Every time the Olympics are on I start thinking about Cool Runnings. Cool Runnings is one of my favorite movies of all time.
If you haven’t ever seen it (and I really think you should), the movie is about the first Jamaican bobsled team in 1988. Three of the men on the team are Jamaican qualifying sprinters who don’t make it, and get the idea to go to the Olympics as bobsledders instead. They find a coach, raise funds, and end up at the qualifiers. Their coach becomes a bit of trouble once they arrive, though, because he had actually cheated at his last Olympics, and many people were still angry with him because of it.
One night, the captain of the team pulls the coach aside to talk. He wants to know with all that the captain had going for him- what could have possibly possessed him to cheat at the Olympics? I love the coaches answer- he basically describes that winning had become everything for him. He needed to win another gold medal. He explains, “If you’re not enough without it, then you’ll never be enough with it.”
I love the line, because its such a common problem in our lives. We think we are just doing something because we enjoy it, but there is a slim line between working hard at something, and letting it consume you. A thin line between doing something you enjoy, and having that become your entire identity. But it’s in between those lines that we need to learn to live.

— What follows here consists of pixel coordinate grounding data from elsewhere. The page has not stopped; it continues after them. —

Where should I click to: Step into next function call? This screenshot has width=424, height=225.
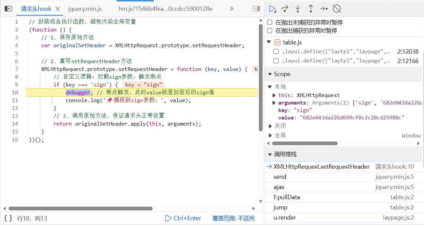[x=298, y=9]
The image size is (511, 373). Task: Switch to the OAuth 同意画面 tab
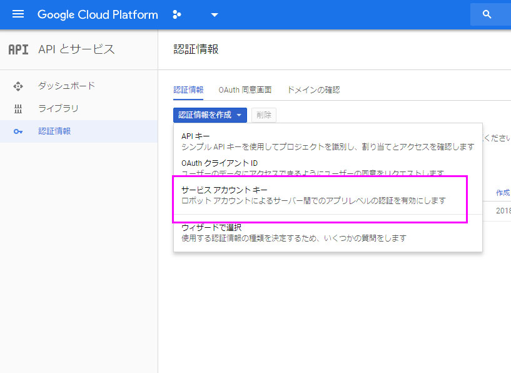click(245, 89)
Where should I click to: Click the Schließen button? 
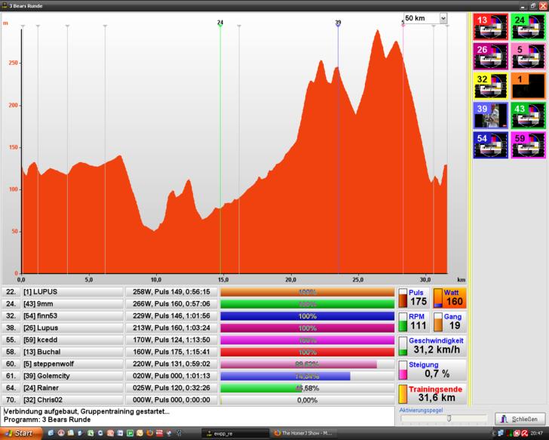tap(518, 419)
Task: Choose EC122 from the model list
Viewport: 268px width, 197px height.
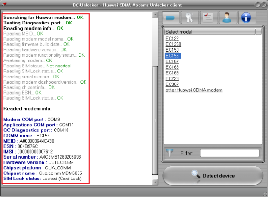Action: (x=172, y=39)
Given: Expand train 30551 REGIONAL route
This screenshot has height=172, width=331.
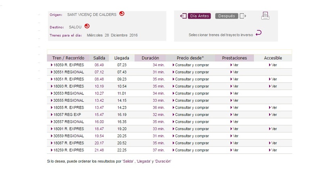Looking at the screenshot, I should coord(67,72).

A gold medal sounds like an extreme example, but we all come across this every day- from sports, to music, to schoolwork, to high-paced jobs, it is easy to make your life totally revolve around how well you do at a particular task. The problem is, if you aren’t able to succeed at that thing, if someone better comes along, or it you simply make a mistake, your very identity is suddenly totally gone. Putting our identity in our actions pushes us all- to be better for sure, but also to be driven into never ending spirals where we sacrifice life and normalcy for perfection and esteem in order to try to get us where we want to be.
Even more frustrating, is that if your identity is in your job, ability, or work, there is no end point that is good enough. As in this movie, you can work yourself to the bone and get a gold medal, but then you need more to continue to prove your worth. “If you’re not good enough without it, then you’ll never be good enough with it.” Every win is simply a limited token that has no long-lasting power to change your overall worth.
For me, this always showed up in perfectionism. It almost drove me crazy. I worked myself to the bone trying to be perfect at every task I did, but no matter how much I excelled at, I never felt good enough. Even this week, working on a fundraiser for the book I wrote, I heard myself say that if I raised the money, then clearly I was good enough to be a writer… But either I am either a writer or not, regardless of what I have to show for it.
What is it about our society that drives us to be constantly seeking approval and impressive remarks from others, when the only way to find true, lasting worth is in God? Try again. Work harder. Practice makes perfect. And so on and so forth. Our world teaches us to go harder- to never stop trying, stop working, stop achieving. But no matter how hard you work, there is always something left to work on. Sadly, no matter what you work at, it will never give you peace or fulfillment because you will never be able to be perfect so there will always be more to correct and to prove. It took me far too long to understand this in my own life, but I’m going to say it in the hopes that you can learn from my mistakes: Let God and God alone define you. Just stand back and trust.
True freedom and identity comes from knowing that you have worth not because of what you do but because of who God is. Ephesians 1:3 says that those who have believed in Jesus have been chosen adopted as a child of God. You have worth, then, and the worth of a child of royalty, simply because of what Jesus did, not because of what you do. And for every place that you messed up, His “grace is sufficient for you, for His power is made perfect in weakness” (2 Corinthians 12:9a). So for every second place medal, every B+, every tiny misstep, or total failure, God looks at us and sees perfection because Jesus makes up all the rest of what we didn’t do. And that’s a beautiful place to be.
“Therefore I will boast all the more gladly of my weaknesses, so that the power of Christ may rest upon me… For when I am weak, then I am strong.” (2 Cor 12:9b-10).